Second, we’re going to have it learn a way to take any set of existing dishes and spit out another. It’s not merely going to memorize what it’s seen before. Recall that this app needs to work for any combination of dishes, even ones it’s never seen paired together. So we’re not just going to program the system. We’re going to teach it.
Step One: Modeling Meals
So, step one. We need to teach the computer to think about meals as data. We’re not going to do this by telling it things about the meal (like what it tastes like or what it fits with). That’s the old type of machine learning. Too limiting; too error-prone. Instead, we’re going to just feed it a lot of data about what types of dishes people have paired together for meals in the past.
Let’s consider two types of dishes: say, a caesar salad and a caprese salad. We, as humans, know that these two dishes are similar. They’re both Italian, they’re both salads, they both contain vegetables and cheeses… But for a machine to learn how similar these two dishes are, it need not know any of the above.

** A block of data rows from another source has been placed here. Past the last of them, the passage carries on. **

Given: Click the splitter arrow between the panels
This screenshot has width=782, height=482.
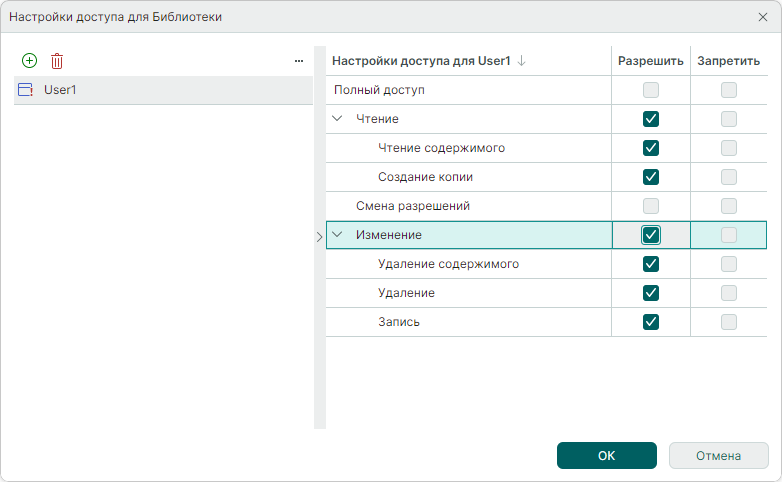Looking at the screenshot, I should [x=319, y=237].
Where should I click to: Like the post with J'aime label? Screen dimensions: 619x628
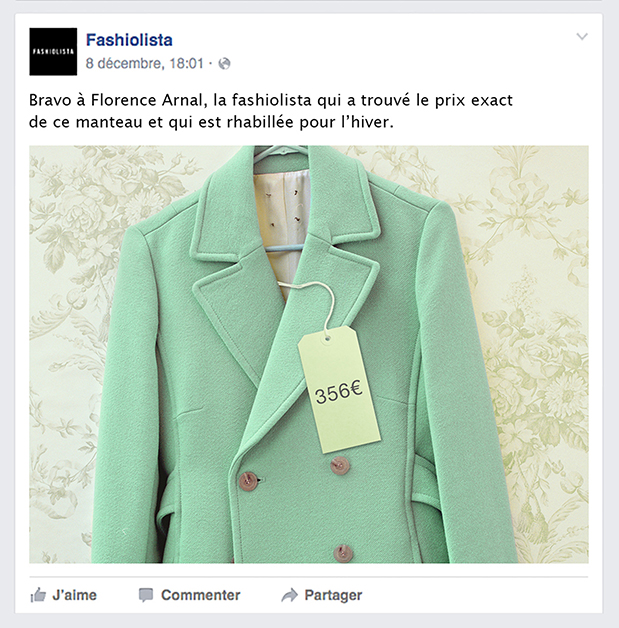click(x=74, y=595)
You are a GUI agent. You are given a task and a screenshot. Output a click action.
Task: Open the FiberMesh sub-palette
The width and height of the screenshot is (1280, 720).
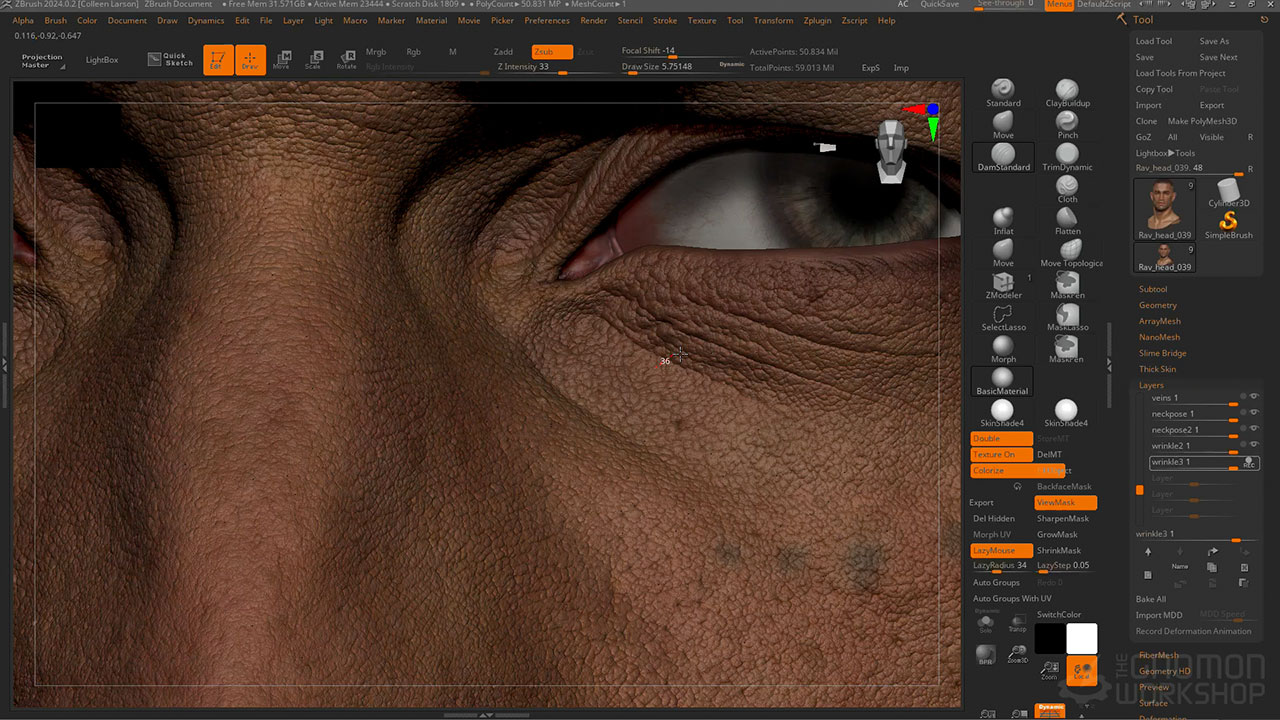[1158, 655]
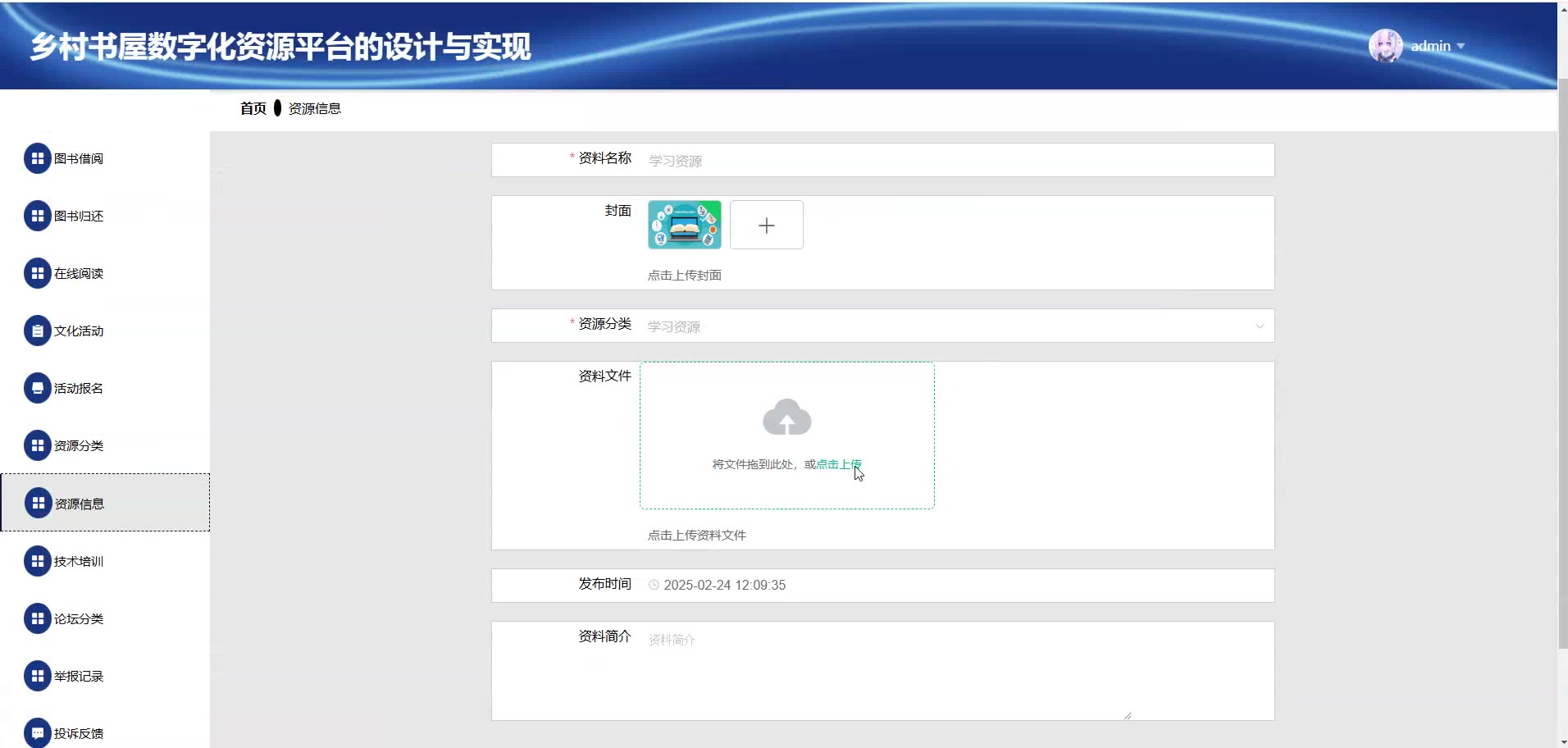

It’s highly likely that as we search through our mountain of data, whenever we see a caesar salad, we’re likely to see it paired with other Italian dishes. And it’s also likely that when we see it, we’re not going to see another salad in the meal. Interestingly, the same can be said of caprese salads. They won’t typically appear with other salads, but they will appear with Italian dishes.
Because these two dishes will often co-occur with the same types of other dishes, we can categorize them as being similar. They tend to be found in the same patterns of food. You might say “a dish is characterized by the company it keeps.”
And this isn’t that intuitive. Notice that we didn’t look for any meals where caesar and caprese salads occur together. They never need to occur together for us to deem the dishes similar. They simply need to be found amongst the same other dishes for us to determine that people generally find them interchangeable and therefore quite similar.
Here’s another way to think about what we just did. Imagine we wanted to graph all food on this chart:
And to start, we took all the possible dishes we found in our data, and plotted them randomly:
Here, we’re only showing four dishes for illustrative purposes. But imagine literally every possible dish.
Now as we look through our data, each time we find two foods that co-occur with other dishes, we can move them closer together. As we see different types of sushi that tend to be coupled with the same miso soup, we’re going to inch the sushis toward each other. As we see pizza and spaghetti both appear alongside garlic bread, we’ll let them come together too:
And after doing this many times (and I mean many times), something magical occurs. Dishes that are interchangeable will cluster very closely together. Dishes that are somewhat interchangeable (say, tacos and burritos) will appear closer to each other. And dishes that are rarely if ever interchangeable (say, burgers and sushi) will be placed far apart.